• _MATERIAL FOR THIS TASK_:
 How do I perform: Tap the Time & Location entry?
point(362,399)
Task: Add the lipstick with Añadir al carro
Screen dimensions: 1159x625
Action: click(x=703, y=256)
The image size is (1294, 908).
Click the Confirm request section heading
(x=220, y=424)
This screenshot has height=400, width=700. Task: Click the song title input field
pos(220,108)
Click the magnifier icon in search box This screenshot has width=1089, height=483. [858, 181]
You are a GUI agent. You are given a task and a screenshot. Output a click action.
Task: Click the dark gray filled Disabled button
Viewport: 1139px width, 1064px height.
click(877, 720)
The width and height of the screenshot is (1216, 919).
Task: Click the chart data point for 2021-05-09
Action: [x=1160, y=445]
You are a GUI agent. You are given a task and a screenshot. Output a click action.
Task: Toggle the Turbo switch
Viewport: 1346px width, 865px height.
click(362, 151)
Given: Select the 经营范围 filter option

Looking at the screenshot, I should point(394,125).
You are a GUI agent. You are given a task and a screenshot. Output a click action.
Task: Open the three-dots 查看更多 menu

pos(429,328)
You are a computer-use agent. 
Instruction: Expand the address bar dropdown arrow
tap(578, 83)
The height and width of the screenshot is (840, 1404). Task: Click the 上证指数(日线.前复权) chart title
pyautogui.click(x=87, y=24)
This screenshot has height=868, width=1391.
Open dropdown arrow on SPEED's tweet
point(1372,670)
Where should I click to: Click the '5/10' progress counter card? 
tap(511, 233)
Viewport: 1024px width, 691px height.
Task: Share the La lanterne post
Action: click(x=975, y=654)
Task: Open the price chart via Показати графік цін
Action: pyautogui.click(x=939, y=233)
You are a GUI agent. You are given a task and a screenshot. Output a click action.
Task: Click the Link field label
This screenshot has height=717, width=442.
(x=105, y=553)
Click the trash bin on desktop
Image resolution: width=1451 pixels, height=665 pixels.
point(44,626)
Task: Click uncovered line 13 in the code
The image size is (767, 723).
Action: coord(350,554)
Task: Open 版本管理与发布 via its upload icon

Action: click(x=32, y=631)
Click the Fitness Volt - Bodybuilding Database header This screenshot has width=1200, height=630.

• _YOUR TASK_: The answer should be the complete set of records, printed exactly.

• _COMPLETED EXERCISE_:
 How do I perform: Tap the Time & Location entry?
point(362,399)
Task: Add the lipstick with Añadir al carro
Screen dimensions: 1159x625
Action: click(x=703, y=256)
The image size is (1294, 908).
Click the Confirm request section heading
(x=220, y=424)
This screenshot has height=400, width=700. Task: Click the song title input field
pos(220,108)
Click the magnifier icon in search box This screenshot has width=1089, height=483. [858, 181]
You are a GUI agent. You are given a task and a screenshot. Output a click action.
Task: Click the dark gray filled Disabled button
Viewport: 1139px width, 1064px height.
click(877, 720)
The width and height of the screenshot is (1216, 919).
Task: Click the chart data point for 2021-05-09
Action: [x=1160, y=445]
You are a GUI agent. You are given a task and a screenshot. Output a click action.
Task: Toggle the Turbo switch
Viewport: 1346px width, 865px height.
click(362, 151)
Given: Select the 经营范围 filter option

Looking at the screenshot, I should point(394,125).
You are a GUI agent. You are given a task and a screenshot. Output a click action.
Task: Open the three-dots 查看更多 menu

pos(429,328)
You are a computer-use agent. 
Instruction: Expand the address bar dropdown arrow
tap(578, 83)
The height and width of the screenshot is (840, 1404). Task: Click the 上证指数(日线.前复权) chart title
pyautogui.click(x=87, y=24)
This screenshot has height=868, width=1391.
Open dropdown arrow on SPEED's tweet
point(1372,670)
Where should I click to: Click the '5/10' progress counter card? 
tap(511, 233)
Viewport: 1024px width, 691px height.
Task: Share the La lanterne post
Action: click(x=975, y=654)
Task: Open the price chart via Показати графік цін
Action: pyautogui.click(x=939, y=233)
You are a GUI agent. You are given a task and a screenshot. Output a click action.
Task: Click the Link field label
This screenshot has height=717, width=442.
(x=105, y=553)
Click the trash bin on desktop
Image resolution: width=1451 pixels, height=665 pixels.
point(44,626)
Task: Click uncovered line 13 in the code
The image size is (767, 723).
Action: coord(350,554)
Task: Open 版本管理与发布 via its upload icon

Action: click(x=32, y=631)
Click the Fitness Volt - Bodybuilding Database header This screenshot has width=1200, height=630.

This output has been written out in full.